> [Required work]:
Using the listing below, print the line containing "The image size is (939, 585).", the line containing "Toggle bold formatting", and each line between them, exactly and nothing else. Pictures stay out of the print.

> [Source material]:
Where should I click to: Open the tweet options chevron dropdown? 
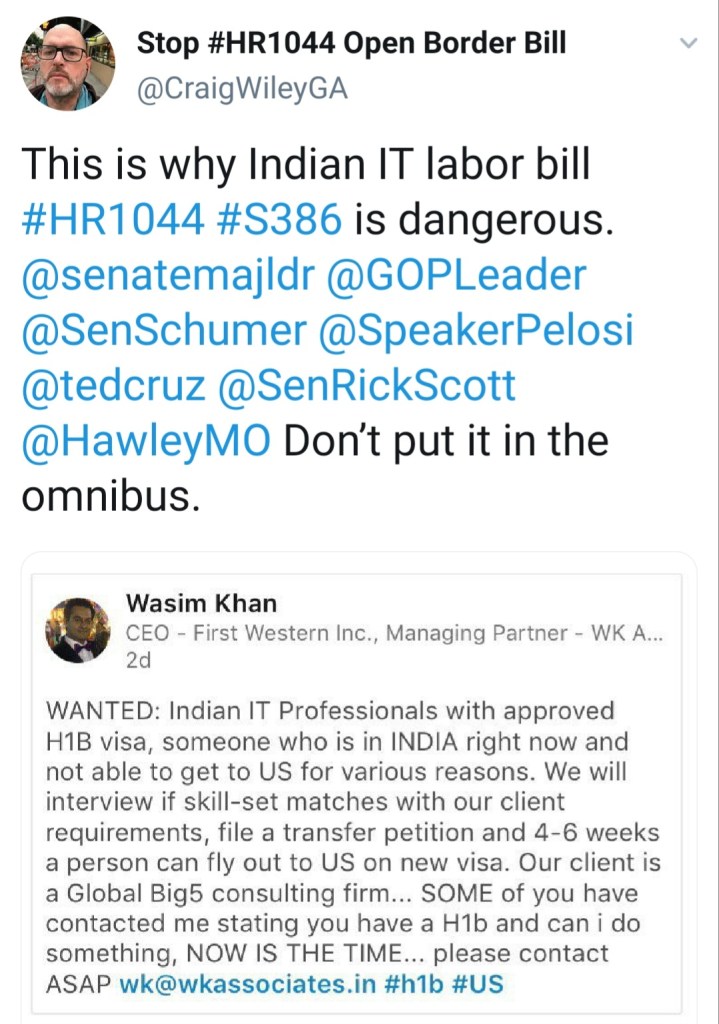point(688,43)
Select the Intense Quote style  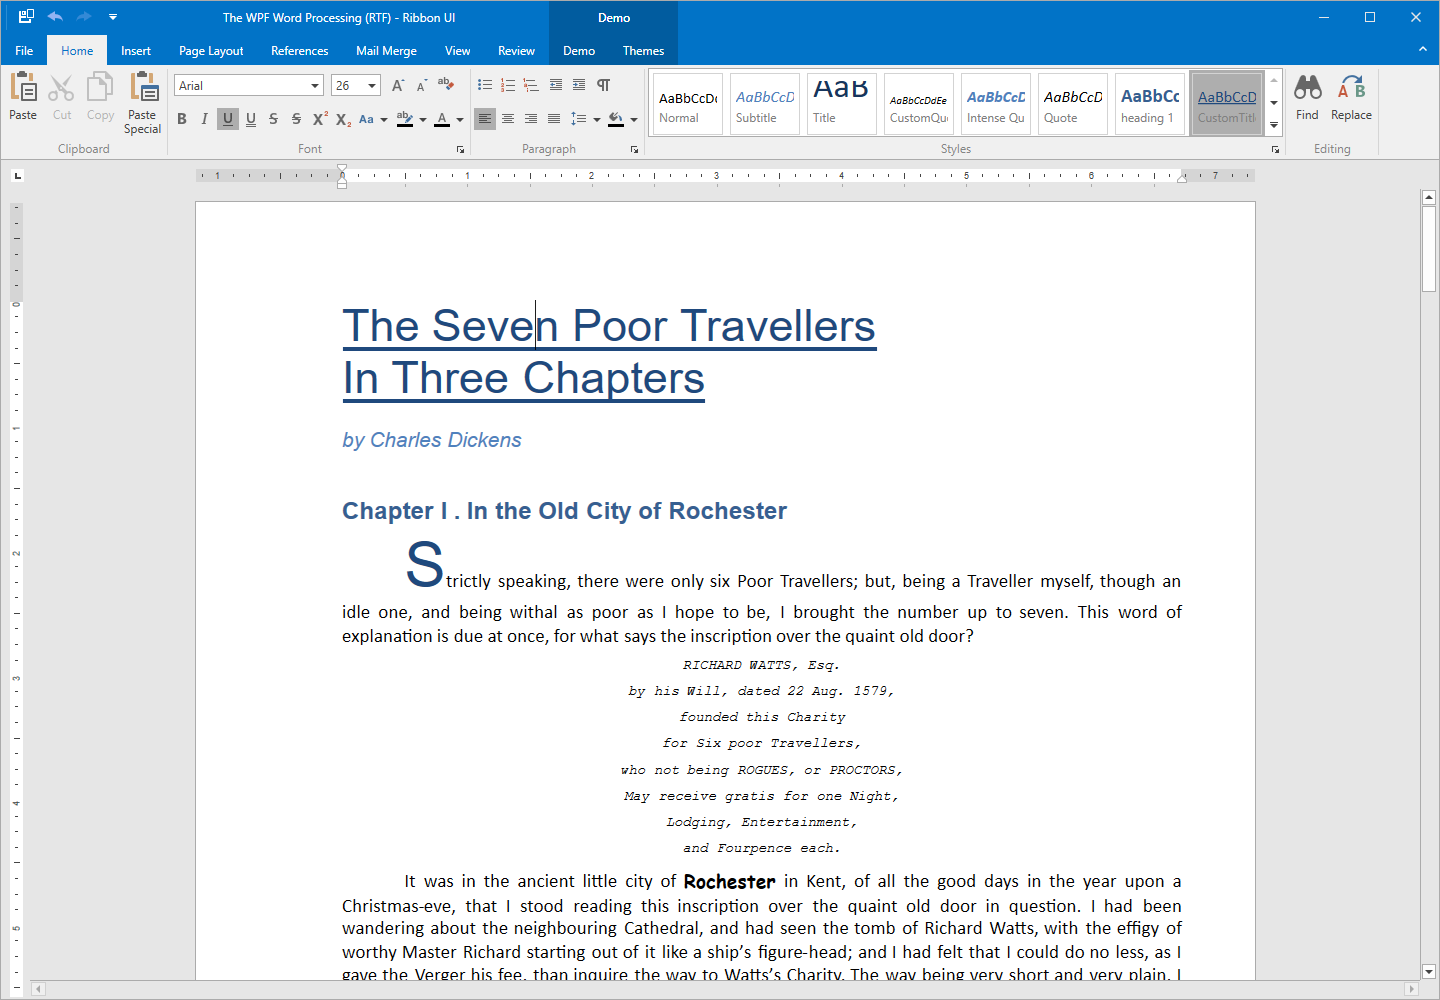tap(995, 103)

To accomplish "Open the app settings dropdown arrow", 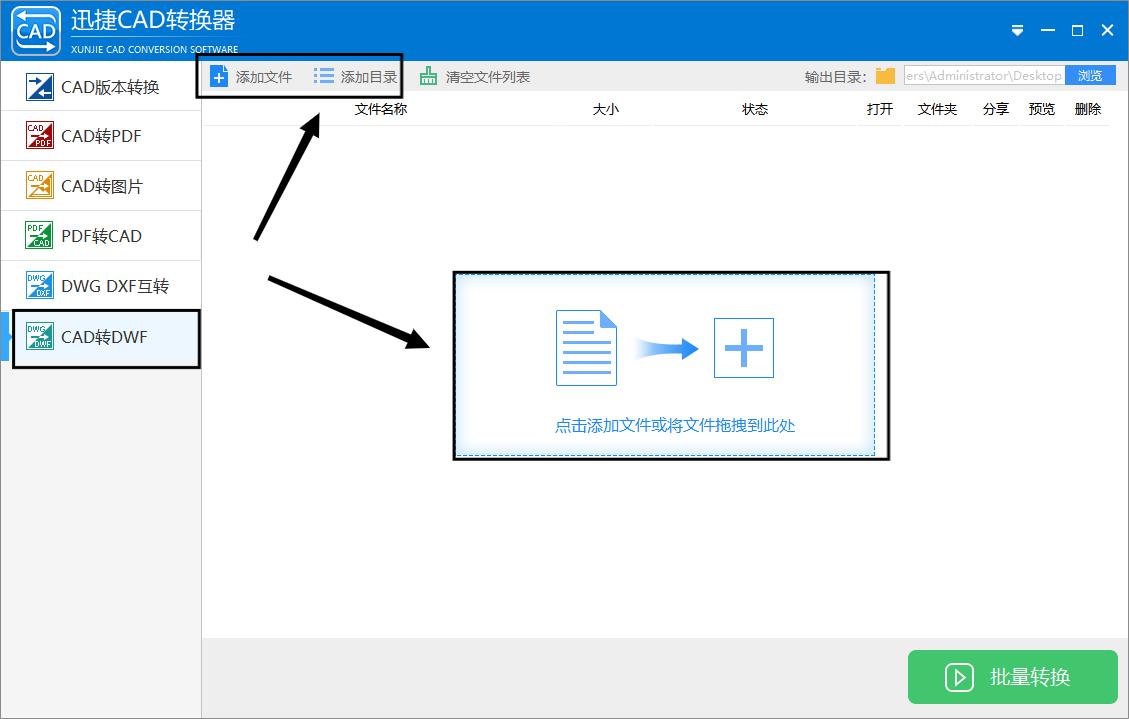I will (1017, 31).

* * *

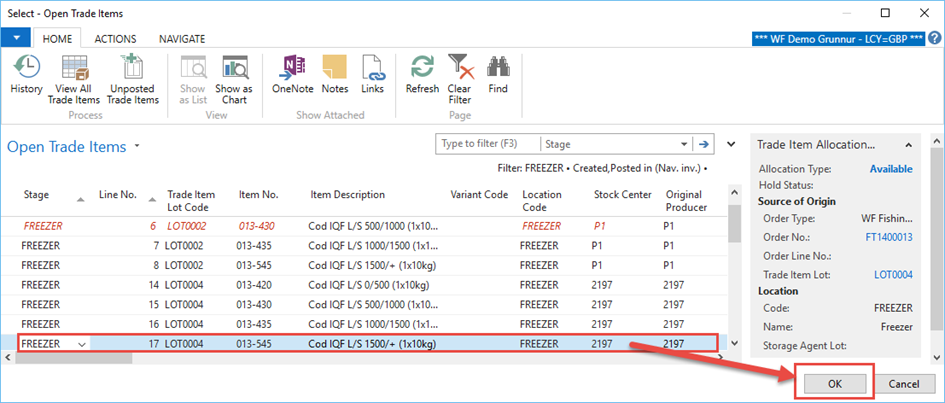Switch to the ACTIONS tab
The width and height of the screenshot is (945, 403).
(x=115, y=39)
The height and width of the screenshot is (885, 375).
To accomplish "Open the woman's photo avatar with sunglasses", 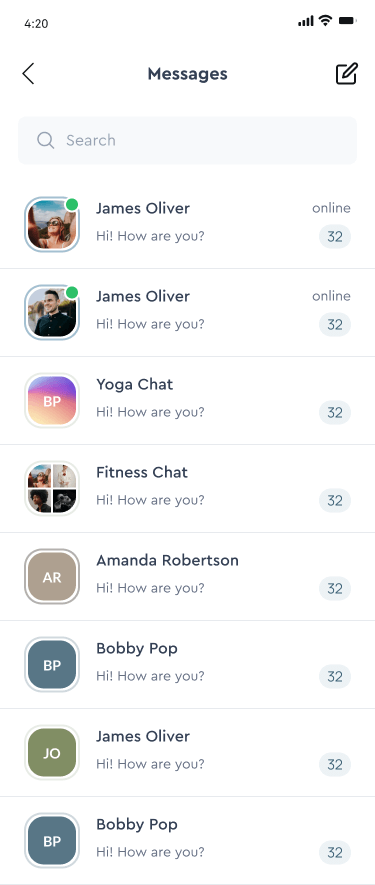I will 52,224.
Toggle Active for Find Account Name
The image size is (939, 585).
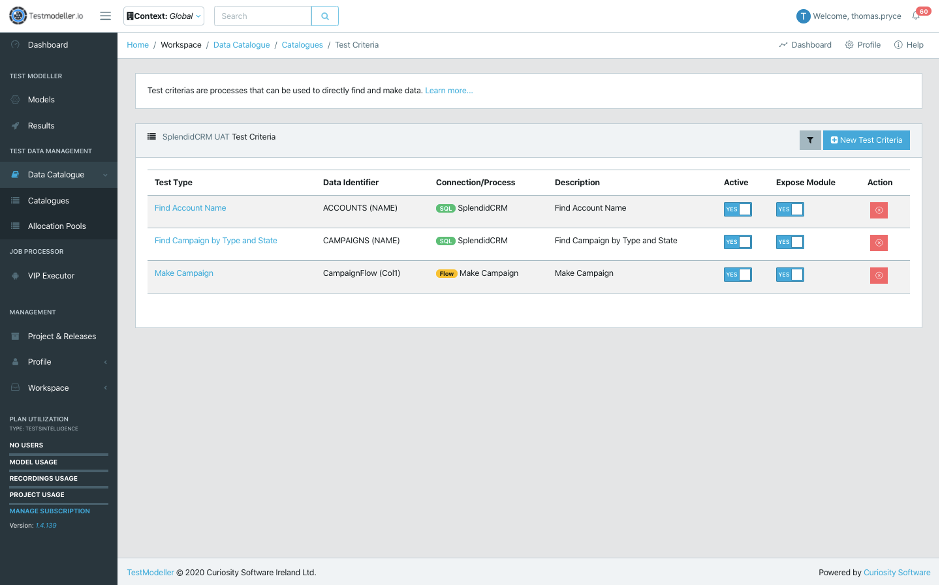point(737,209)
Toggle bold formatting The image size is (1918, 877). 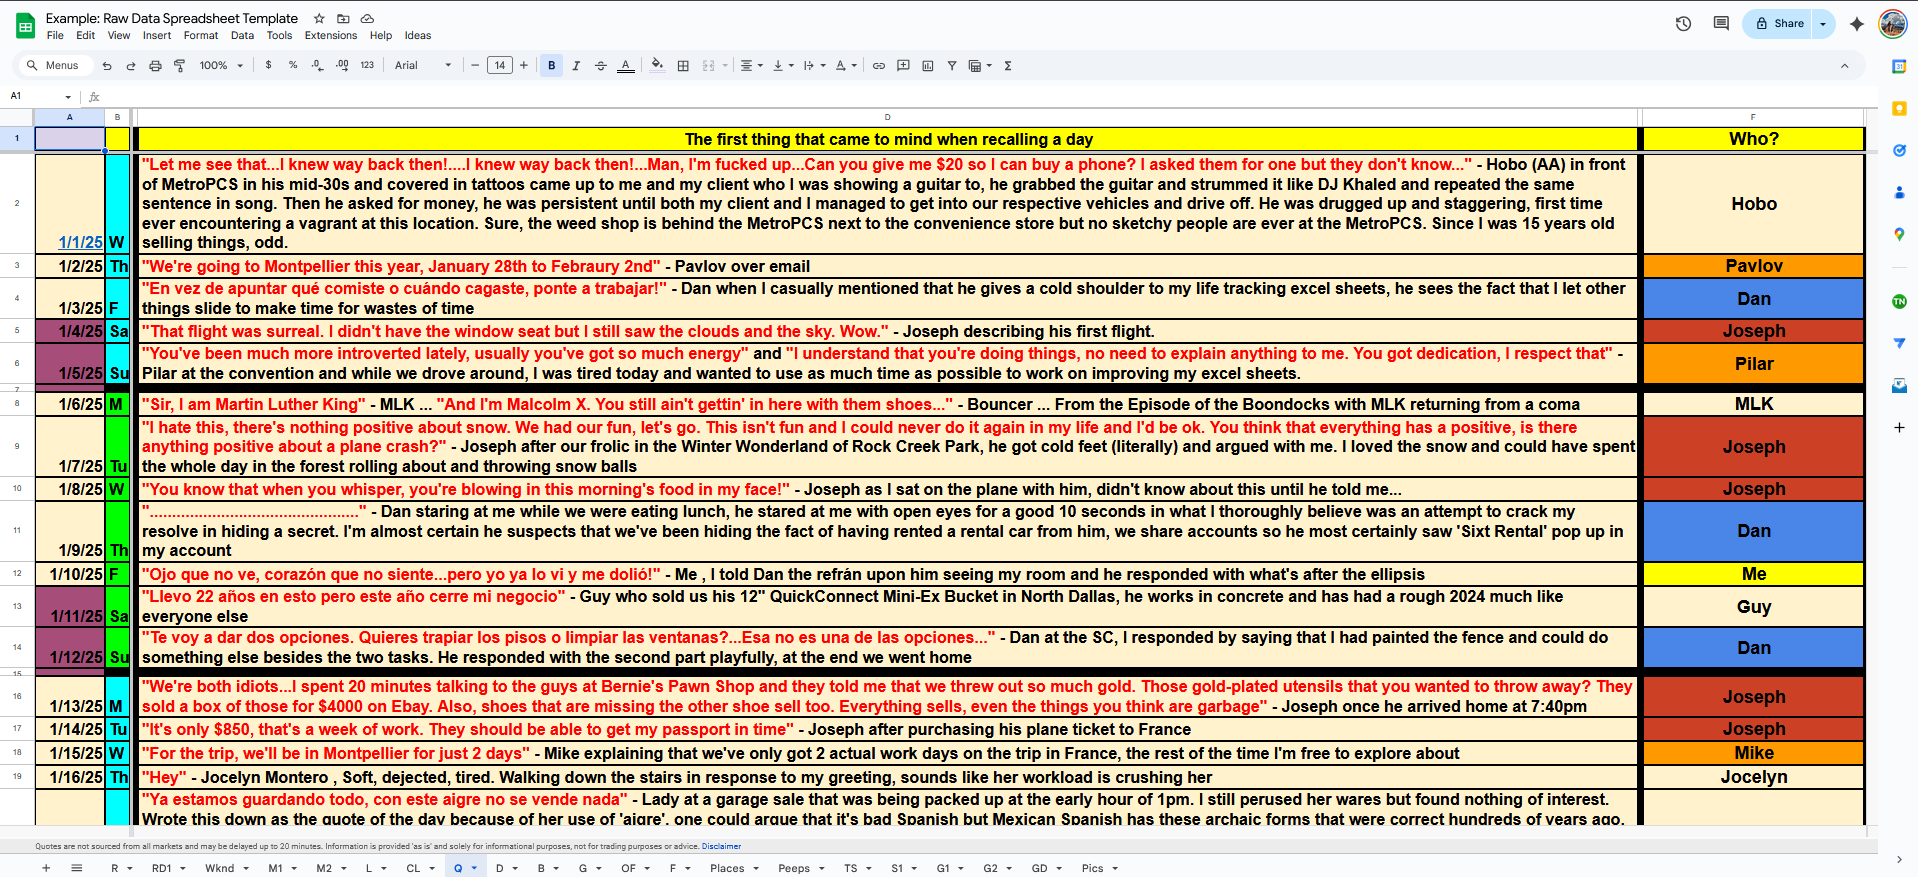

> [Response to this task]:
The image size is (939, 585).
point(737,209)
Toggle bold formatting The image size is (1918, 877). 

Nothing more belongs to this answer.